Que un empresario, Adolfo Domínguez o cualquier otro, esté a favor del despido libre (entiéndase gratuito, porque libre ya es) resulta tan comprensible como que un trabajador esté en contra. Formarse una opinión ideológica es igual de sencillo: sólo hace falta pensar en un empresario explotador o en un empleado vago. Los arquetipos simples ayudan a construir el discurso y además en este caso el arquetipo nacional también contribuye: los españoles somos un desastre, necesitamos normas que nos impidan en un calentón liarnos a jamonazos, nos encanta la autoridad para abusar de ella y somos los campeones del escaqueo. Tópicos, tópicos y más tópicos.

Lo malo es que los empresarios explotadores o las grandes empresas ya tienen recursos suficientes para despedir a quien quieran cuando quieran. Y los que no son explotadores o las pymes sólo tienen dificultades para despedir si han sido incapaces de provisionar las indemnizaciones pertinentes. De modo que el despido libre o más barato no cambiaría demasiado las cosas. Salvo en la Administración, pero ese es otro tema.

Que la economía española viva una suerte de caída libre sólo tiene dos vías de solución: o trabajamos como chinos (es una manera de hablar, en realidad habría que trabajar como los de Singapur), es decir, bajos salarios y alto rendimiento, o como suizos (si lo prefiere, como estadounidenses, suecos, daneses, alemanes o finlandeses), o sea, con valor añadido. También podemos plantearlo en términos de fabricación o creación.

Aunque se puede enfocar el asunto de otra manera: o emprendemos o nos emplean.

E incluso, utilizando un ejemplo que España conoce bien, podemos ser un país de promotores/especuladores, constructores/ingenieros o de fontaneros/electricistas/encofradores. Todos los trabajos son igual de dignos (bueno, el de especulador algo menos) pero para la riqueza de un país no es lo mismo ser los mejores promotores, los mejores arquitectos o los mejores albañiles del mundo. Y en algo hay que ser los mejores.
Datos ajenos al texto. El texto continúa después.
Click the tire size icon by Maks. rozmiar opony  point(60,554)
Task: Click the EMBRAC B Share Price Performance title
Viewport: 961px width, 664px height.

Internacionalmente se sabe que la flexibilidad laboral incrementa la competitividad, pero también la ausencia de especulación, la reducción de la burocracia y, naturalmente, la innovación tecnológica y la investigación científica, es decir, la calidad en la educación superior. Y todo esto está muy bien pero choca de pleno con la cultura del Pocero o del Hidalgo, la cultura de funcionario o el trabajo fijo (que no es fijo, sino indefinido), la cultura del monto un bar y voy tirando, del que inventen ellos, del monopolio o el trato de favor, de la subvención y el clientelismo con la Administración de turno, la de la Universidad de pacotilla y saldos... En una palabra, la clave es la cultura.

Sólo una reflexión más: si en las épocas del dinero fácil cada español que se ha hipotecado a 30 o 50 años una media de 200 ó 300.000 euros hubiera dedicado ese dinero a la creación de riqueza (algo impensable porque los bancos tampoco se lo prestarían, ¡qué riesgo!) a lo mejor ahora tendrían una casa mejor y más barata y España no estaría en el ranking 33 de los países más competitivos del mundo, según el Foro Económico Mundial.